Data for this task →

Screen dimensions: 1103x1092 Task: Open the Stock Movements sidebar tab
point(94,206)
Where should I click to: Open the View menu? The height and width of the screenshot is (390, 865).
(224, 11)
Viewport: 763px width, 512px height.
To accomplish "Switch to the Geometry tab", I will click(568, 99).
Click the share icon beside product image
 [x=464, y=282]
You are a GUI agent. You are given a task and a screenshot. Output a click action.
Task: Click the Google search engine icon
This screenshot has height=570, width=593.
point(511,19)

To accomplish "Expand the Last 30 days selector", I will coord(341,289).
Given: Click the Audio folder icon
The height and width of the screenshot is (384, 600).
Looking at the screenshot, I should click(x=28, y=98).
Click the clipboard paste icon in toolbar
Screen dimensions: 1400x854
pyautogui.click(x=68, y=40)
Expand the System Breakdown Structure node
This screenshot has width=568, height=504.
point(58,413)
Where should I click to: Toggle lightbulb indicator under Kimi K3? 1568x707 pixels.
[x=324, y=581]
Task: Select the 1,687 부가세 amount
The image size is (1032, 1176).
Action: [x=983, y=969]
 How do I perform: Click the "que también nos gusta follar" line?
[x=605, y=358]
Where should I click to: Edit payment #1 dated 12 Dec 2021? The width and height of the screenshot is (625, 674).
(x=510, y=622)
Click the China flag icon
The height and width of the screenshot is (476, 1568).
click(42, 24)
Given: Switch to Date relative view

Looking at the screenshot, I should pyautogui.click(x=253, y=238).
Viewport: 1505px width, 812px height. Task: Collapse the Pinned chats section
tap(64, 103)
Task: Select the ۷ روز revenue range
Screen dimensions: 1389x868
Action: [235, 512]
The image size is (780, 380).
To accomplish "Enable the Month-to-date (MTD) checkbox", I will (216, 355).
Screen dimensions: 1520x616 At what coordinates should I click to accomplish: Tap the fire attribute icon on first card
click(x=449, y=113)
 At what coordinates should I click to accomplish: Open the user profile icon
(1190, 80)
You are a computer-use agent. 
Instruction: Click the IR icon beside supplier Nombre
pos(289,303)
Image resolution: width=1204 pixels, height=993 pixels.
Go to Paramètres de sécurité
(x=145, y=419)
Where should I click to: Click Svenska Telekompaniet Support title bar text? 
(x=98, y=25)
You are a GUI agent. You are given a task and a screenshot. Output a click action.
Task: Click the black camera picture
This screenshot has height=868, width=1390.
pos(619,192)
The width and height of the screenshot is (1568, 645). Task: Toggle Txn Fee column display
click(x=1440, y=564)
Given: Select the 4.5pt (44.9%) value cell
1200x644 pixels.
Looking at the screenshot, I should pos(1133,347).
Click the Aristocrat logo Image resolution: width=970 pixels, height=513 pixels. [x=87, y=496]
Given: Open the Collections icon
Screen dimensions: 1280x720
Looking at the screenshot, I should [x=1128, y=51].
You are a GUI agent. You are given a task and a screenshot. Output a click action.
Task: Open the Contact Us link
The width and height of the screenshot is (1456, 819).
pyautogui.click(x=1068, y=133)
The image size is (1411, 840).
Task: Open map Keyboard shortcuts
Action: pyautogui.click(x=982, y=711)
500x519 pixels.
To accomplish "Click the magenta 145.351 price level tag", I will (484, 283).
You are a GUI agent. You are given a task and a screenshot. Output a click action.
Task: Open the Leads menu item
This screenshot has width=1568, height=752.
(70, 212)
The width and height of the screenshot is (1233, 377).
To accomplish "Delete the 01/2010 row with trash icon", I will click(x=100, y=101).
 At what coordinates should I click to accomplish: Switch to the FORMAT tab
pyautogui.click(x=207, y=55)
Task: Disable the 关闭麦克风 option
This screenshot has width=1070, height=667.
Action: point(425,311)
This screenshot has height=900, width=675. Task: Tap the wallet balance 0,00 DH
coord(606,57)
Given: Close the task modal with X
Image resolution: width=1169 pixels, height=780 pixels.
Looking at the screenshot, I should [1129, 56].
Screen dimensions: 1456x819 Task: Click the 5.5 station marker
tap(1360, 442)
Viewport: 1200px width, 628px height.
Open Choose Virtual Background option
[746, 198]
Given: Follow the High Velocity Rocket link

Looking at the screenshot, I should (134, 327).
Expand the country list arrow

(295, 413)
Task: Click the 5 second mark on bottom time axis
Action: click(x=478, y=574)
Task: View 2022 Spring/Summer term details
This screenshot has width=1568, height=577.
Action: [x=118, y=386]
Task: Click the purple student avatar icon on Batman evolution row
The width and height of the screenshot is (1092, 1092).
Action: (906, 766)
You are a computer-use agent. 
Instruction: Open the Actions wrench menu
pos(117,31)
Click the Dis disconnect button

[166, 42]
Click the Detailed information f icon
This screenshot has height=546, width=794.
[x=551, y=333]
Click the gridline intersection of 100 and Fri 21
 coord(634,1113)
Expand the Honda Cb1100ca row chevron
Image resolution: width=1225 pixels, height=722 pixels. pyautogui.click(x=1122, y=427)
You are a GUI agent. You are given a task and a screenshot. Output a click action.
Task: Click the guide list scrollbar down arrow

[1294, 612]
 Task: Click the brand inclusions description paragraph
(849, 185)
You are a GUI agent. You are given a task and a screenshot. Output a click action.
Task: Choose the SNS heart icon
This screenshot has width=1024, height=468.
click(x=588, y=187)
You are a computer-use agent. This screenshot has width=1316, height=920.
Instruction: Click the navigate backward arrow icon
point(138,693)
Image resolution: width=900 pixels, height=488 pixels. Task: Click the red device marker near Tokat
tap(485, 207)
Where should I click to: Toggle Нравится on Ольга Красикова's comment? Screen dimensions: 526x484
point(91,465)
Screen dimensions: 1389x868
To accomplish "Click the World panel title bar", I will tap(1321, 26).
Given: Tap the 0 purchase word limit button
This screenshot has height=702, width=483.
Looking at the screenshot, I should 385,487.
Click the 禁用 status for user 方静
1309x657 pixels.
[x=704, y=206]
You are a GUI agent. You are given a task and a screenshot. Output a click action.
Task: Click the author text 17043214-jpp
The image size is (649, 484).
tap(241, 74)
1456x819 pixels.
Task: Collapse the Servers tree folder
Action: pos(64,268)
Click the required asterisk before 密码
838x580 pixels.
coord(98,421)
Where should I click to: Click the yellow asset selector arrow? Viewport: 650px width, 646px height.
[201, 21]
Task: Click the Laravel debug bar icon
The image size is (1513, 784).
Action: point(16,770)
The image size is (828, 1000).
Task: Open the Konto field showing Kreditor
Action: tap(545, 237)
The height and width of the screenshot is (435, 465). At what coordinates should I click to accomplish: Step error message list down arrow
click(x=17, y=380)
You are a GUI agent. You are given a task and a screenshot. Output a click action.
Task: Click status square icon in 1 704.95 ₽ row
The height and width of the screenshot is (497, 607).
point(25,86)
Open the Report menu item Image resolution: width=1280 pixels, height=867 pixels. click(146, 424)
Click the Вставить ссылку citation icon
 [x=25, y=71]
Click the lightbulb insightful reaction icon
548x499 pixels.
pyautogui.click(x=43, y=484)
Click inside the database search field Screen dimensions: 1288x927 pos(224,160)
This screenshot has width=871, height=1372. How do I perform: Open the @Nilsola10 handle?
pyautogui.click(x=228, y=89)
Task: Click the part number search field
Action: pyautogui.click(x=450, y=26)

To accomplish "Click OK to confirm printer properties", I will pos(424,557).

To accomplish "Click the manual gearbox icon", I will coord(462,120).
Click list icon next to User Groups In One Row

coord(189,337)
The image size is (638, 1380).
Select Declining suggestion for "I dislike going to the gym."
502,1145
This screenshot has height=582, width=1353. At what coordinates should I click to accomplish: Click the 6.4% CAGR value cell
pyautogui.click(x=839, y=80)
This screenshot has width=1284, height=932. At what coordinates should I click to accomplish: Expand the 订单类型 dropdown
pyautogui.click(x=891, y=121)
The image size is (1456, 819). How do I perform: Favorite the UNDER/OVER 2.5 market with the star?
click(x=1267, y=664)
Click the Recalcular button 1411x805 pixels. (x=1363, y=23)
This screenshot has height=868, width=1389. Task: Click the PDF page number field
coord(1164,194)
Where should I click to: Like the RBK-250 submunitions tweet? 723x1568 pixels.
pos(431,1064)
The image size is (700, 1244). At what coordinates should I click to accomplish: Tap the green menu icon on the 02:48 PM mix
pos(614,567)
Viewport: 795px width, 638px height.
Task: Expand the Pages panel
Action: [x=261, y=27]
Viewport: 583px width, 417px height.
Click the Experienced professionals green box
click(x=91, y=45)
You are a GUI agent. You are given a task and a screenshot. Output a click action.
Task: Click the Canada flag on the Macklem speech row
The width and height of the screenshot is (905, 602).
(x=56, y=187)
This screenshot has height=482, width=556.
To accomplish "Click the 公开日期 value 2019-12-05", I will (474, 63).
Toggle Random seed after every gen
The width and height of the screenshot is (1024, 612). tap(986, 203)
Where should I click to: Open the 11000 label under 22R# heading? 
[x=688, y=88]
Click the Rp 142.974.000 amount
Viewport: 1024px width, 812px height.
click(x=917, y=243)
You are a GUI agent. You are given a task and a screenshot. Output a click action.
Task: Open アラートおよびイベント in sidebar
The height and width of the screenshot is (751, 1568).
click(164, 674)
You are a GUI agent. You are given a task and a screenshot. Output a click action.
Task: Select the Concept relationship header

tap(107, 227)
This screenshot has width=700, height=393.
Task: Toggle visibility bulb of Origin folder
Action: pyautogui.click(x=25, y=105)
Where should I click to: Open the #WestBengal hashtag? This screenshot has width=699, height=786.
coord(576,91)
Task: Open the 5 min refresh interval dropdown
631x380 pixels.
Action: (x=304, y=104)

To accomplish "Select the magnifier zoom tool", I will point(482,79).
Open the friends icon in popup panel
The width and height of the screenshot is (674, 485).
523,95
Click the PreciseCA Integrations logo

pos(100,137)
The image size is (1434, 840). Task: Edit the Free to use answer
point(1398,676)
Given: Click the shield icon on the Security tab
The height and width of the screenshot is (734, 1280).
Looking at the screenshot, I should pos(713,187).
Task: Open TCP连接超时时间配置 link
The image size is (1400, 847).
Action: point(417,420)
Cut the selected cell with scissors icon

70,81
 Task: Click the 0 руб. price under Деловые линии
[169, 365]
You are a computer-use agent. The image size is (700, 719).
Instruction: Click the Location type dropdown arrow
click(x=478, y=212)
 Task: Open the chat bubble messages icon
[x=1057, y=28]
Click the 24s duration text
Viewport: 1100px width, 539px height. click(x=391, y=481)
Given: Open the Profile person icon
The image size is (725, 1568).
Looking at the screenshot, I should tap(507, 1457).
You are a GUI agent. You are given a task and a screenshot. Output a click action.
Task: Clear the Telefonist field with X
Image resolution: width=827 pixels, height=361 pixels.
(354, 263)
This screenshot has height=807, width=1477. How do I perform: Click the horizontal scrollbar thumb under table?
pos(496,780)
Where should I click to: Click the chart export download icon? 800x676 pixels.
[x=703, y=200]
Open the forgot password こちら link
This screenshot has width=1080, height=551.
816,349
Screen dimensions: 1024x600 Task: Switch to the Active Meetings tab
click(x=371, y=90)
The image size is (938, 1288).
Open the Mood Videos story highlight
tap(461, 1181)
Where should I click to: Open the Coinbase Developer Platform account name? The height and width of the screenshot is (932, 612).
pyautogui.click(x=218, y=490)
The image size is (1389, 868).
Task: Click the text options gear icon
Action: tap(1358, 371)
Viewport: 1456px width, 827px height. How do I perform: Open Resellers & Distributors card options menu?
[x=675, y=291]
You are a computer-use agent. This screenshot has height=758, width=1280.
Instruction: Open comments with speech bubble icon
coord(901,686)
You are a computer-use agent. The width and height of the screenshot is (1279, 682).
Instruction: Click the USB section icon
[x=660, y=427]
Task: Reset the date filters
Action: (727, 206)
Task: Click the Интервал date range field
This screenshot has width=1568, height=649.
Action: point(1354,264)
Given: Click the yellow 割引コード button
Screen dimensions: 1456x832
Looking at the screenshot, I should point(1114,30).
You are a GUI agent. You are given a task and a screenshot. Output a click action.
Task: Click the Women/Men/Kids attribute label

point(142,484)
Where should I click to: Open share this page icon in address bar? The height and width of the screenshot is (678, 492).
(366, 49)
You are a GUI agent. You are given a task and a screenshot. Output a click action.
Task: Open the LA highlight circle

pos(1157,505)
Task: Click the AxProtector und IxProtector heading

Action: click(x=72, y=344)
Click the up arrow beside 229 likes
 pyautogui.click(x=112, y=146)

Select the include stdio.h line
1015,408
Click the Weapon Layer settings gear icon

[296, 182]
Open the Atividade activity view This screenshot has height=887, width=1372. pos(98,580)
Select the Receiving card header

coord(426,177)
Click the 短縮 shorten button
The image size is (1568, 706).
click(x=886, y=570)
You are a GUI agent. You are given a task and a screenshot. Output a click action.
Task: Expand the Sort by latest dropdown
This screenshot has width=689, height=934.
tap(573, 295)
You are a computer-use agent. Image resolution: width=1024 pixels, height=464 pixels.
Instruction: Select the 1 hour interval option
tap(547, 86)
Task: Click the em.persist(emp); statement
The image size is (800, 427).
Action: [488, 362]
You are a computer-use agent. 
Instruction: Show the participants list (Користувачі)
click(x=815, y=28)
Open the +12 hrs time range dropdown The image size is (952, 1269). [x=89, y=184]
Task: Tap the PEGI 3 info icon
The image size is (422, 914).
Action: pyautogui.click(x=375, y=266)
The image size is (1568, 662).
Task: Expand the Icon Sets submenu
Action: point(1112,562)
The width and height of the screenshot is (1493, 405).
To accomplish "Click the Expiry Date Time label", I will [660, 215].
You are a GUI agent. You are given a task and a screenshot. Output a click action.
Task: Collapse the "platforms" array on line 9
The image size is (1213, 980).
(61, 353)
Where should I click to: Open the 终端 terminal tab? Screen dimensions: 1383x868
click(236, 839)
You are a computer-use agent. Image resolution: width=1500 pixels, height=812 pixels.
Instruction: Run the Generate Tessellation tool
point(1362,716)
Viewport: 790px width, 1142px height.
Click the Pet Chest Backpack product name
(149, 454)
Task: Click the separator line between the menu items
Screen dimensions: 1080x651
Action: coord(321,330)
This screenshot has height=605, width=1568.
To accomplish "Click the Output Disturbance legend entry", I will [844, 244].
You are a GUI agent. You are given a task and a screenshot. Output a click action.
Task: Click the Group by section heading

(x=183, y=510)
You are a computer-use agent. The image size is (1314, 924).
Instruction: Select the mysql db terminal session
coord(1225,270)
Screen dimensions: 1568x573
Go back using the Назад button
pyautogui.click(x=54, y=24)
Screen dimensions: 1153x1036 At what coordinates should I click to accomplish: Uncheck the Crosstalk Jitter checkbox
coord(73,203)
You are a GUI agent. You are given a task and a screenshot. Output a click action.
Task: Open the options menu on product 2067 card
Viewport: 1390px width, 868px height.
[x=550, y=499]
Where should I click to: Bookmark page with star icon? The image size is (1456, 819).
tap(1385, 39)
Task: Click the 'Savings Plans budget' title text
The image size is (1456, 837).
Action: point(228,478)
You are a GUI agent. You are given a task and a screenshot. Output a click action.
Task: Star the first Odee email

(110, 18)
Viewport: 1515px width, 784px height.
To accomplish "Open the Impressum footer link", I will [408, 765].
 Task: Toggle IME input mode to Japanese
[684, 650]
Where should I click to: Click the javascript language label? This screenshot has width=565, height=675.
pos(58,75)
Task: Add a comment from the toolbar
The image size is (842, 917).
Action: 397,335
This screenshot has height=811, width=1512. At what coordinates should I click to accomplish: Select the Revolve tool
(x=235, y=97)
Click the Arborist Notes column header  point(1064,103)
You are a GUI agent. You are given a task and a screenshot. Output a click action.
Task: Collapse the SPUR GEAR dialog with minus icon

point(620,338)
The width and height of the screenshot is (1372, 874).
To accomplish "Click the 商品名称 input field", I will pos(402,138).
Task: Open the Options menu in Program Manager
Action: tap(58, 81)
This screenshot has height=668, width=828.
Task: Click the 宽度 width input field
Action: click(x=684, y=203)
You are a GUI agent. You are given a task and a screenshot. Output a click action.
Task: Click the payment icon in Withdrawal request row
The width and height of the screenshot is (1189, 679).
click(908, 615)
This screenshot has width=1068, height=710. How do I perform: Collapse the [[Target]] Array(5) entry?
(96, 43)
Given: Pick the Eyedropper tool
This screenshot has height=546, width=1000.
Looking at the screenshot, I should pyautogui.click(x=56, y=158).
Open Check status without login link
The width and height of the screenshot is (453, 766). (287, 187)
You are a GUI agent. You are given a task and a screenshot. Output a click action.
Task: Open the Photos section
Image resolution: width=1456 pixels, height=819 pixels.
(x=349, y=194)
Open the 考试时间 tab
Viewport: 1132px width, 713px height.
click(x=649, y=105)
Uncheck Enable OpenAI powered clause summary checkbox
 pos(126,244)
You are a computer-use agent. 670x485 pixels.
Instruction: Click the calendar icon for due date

The exercise →
In the entries, change "Audio" to "Music" in everything from the line with "I will coord(341,289)." down to the line with "[x=605, y=358]", and give those lines back with nothing else altered.

Correct output →
To accomplish "Expand the Last 30 days selector", I will coord(341,289).
Given: Click the Music folder icon
The height and width of the screenshot is (384, 600).
Looking at the screenshot, I should click(x=28, y=98).
Click the clipboard paste icon in toolbar
Screen dimensions: 1400x854
pyautogui.click(x=68, y=40)
Expand the System Breakdown Structure node
This screenshot has width=568, height=504.
point(58,413)
Where should I click to: Toggle lightbulb indicator under Kimi K3? 1568x707 pixels.
[x=324, y=581]
Task: Select the 1,687 부가세 amount
The image size is (1032, 1176).
Action: [x=983, y=969]
 How do I perform: Click the "que también nos gusta follar" line?
[x=605, y=358]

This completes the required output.